──────── LISTED RECORDS

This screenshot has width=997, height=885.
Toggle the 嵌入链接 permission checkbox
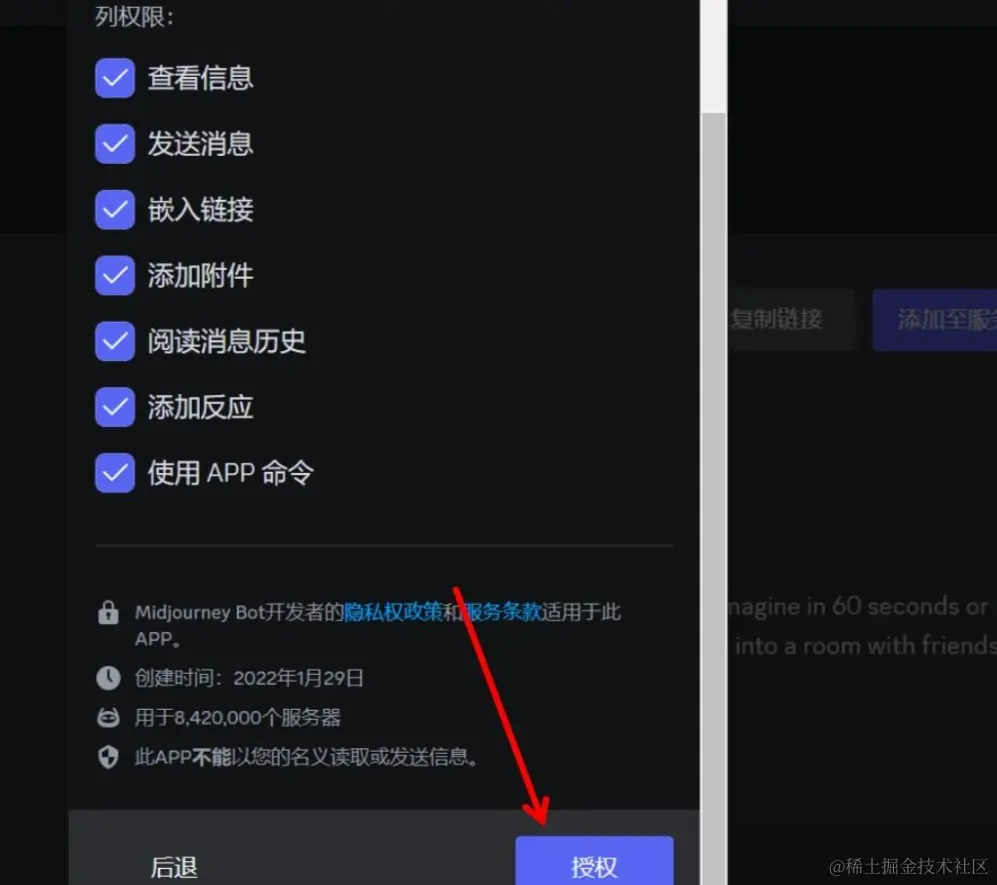tap(114, 209)
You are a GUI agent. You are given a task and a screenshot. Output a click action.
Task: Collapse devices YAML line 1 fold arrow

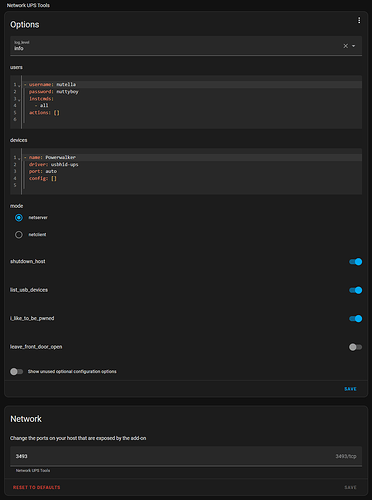pyautogui.click(x=19, y=158)
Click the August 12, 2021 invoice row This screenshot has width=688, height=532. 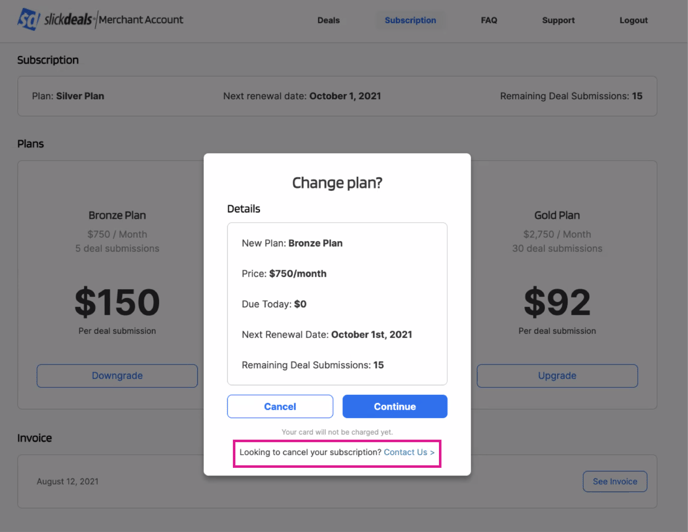(68, 481)
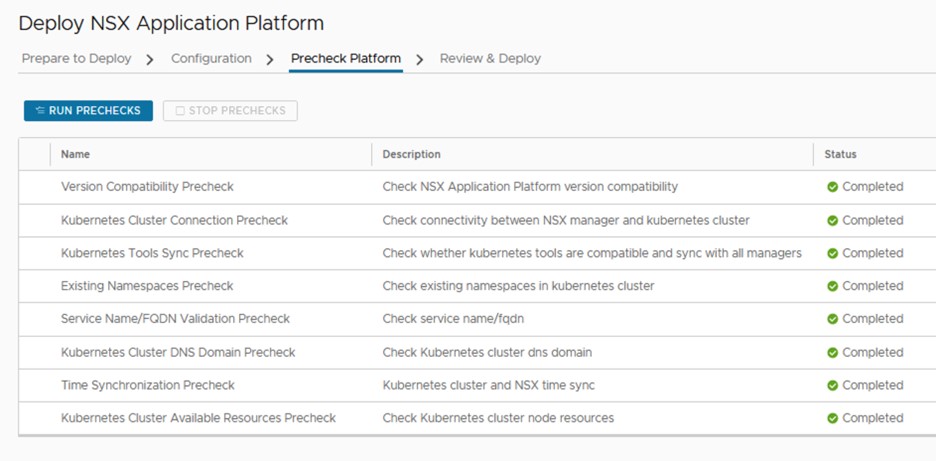Select the Precheck Platform step tab
The image size is (936, 461).
coord(345,59)

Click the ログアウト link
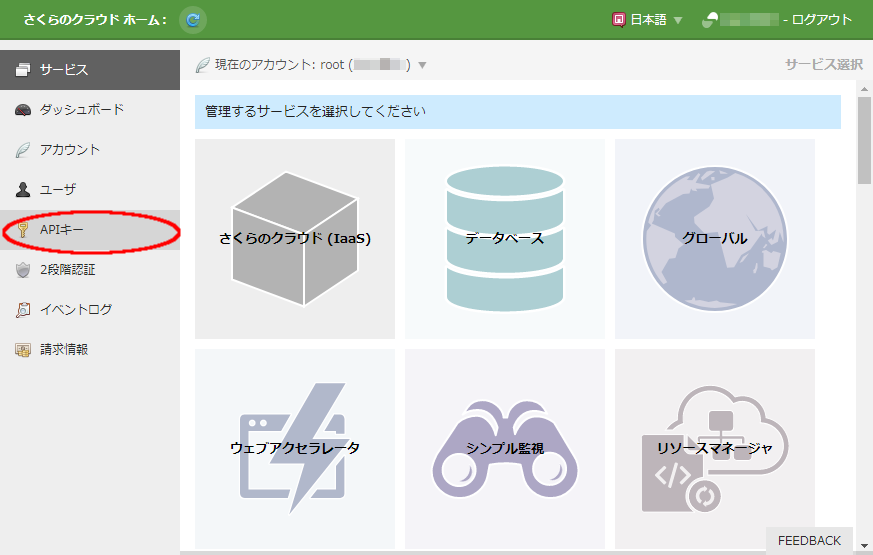pos(822,20)
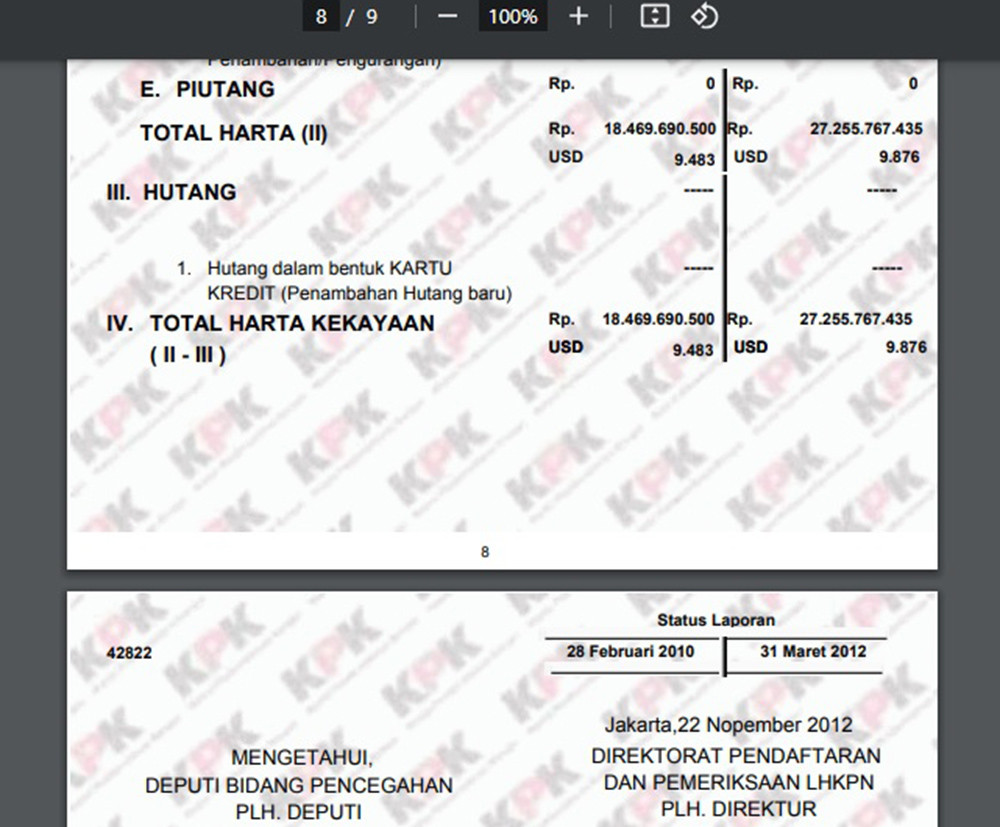Select the current page number field
The height and width of the screenshot is (827, 1000).
coord(321,17)
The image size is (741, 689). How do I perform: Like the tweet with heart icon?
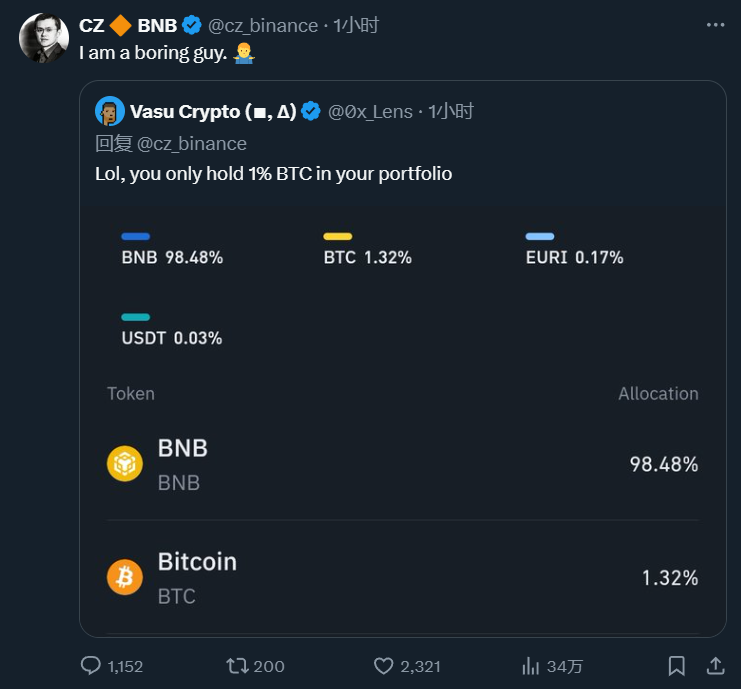(x=384, y=666)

────────────────

> WHAT TO WORK ON:
Please set down, word for word, the lines starting at the line that holds "The image size is (741, 689)." and running to the end of the listing, with no pictures.

> ANSWER BELOW:
The image size is (741, 689). How do I perform: Like the tweet with heart icon?
(x=384, y=666)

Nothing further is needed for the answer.